Il y a donc une topologie du signifiant, à savoir que le langage humain est un espace structuré. La nature purement négative des unités signifiantes impose de concevoir le lieu de l’Autre, du langage comme un espace ouvert, i .e. ne contenant pas sa limite (cf le dictionnaire) et continu. Pour nous, « différent de lui-même » signifie qu’un signifiant défini de cette façon ne saurait être un objet de la réalité. 

Ensuite, deux dimensions suffisent pour inscrire l’espace du langage qui n’a que deux axes : synchronie et diachronie. Si l’inconscient est structuré comme un langage, on peut se servir de surfaces (R2) pour modéliser l’inconscient. 

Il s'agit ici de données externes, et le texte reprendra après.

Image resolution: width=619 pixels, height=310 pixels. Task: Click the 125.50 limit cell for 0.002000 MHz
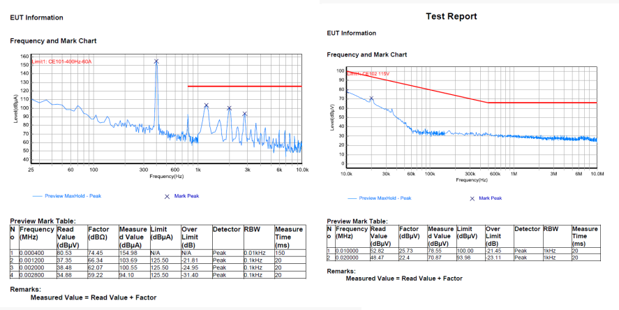point(161,266)
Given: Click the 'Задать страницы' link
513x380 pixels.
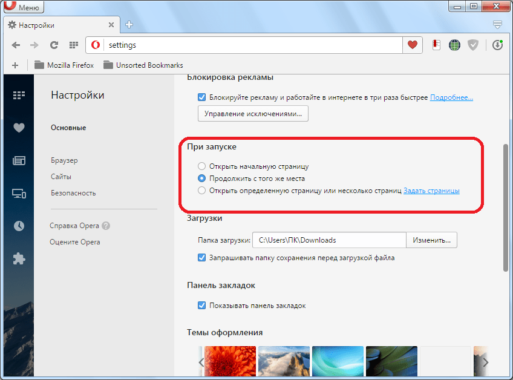Looking at the screenshot, I should (431, 191).
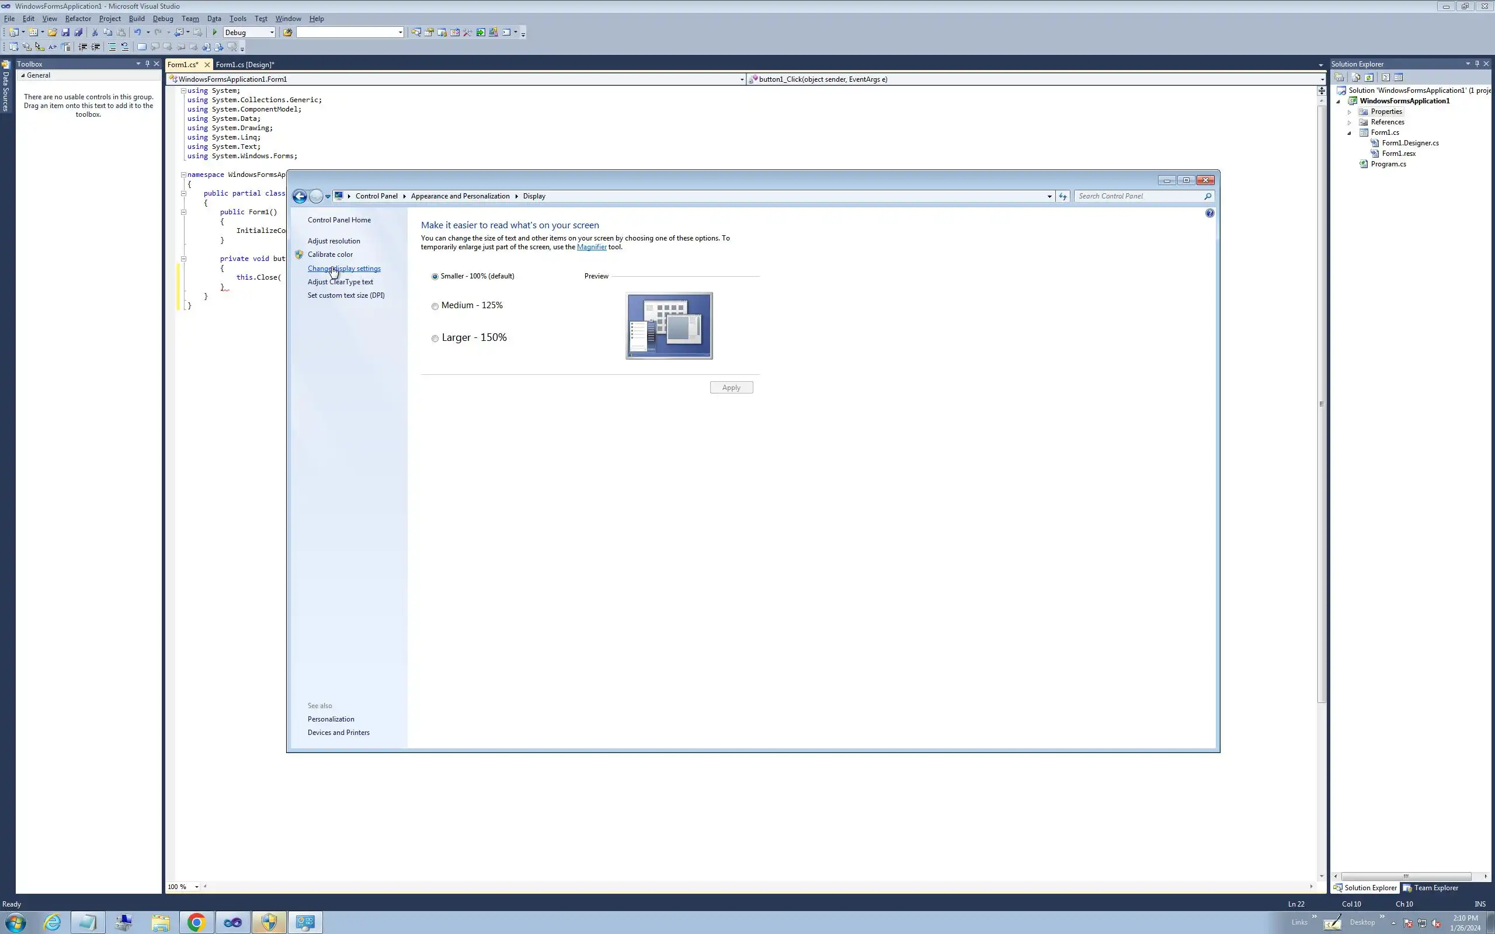The image size is (1495, 934).
Task: Click the Cut scissors icon
Action: pos(95,32)

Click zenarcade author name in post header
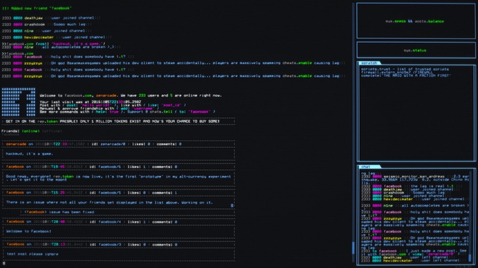[16, 144]
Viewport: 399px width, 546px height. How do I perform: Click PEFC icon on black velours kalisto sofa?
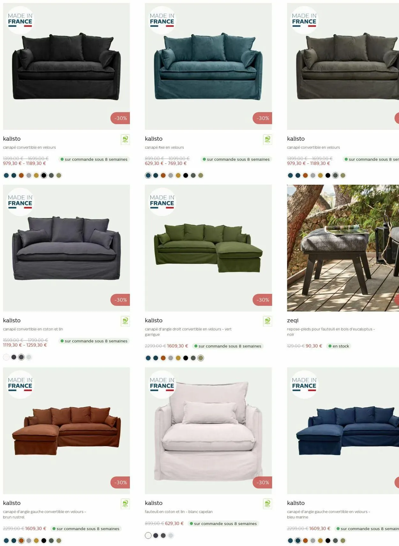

Surtout c’est un espace qui souffre d’incomplétude i.e. il ne possède pas de preuve de sa consistance. C’est pourquoi se pose la question de la vérité. Il ne saurait y avoir de vrai sur le vrai, de garantie, interne au langage, de la vérité. En fin de compte celle-ci s’appuie sur la jouissance : c’est vrai parce que je le sens comme ça. Ce pourquoi la seule issue favorable d’une dispute conjugale est le lit. C’est vrai au moins pour ceux qui ont constitué un fantasme fondamental et s’en appuie. Sinon ça peut aller au meurtre.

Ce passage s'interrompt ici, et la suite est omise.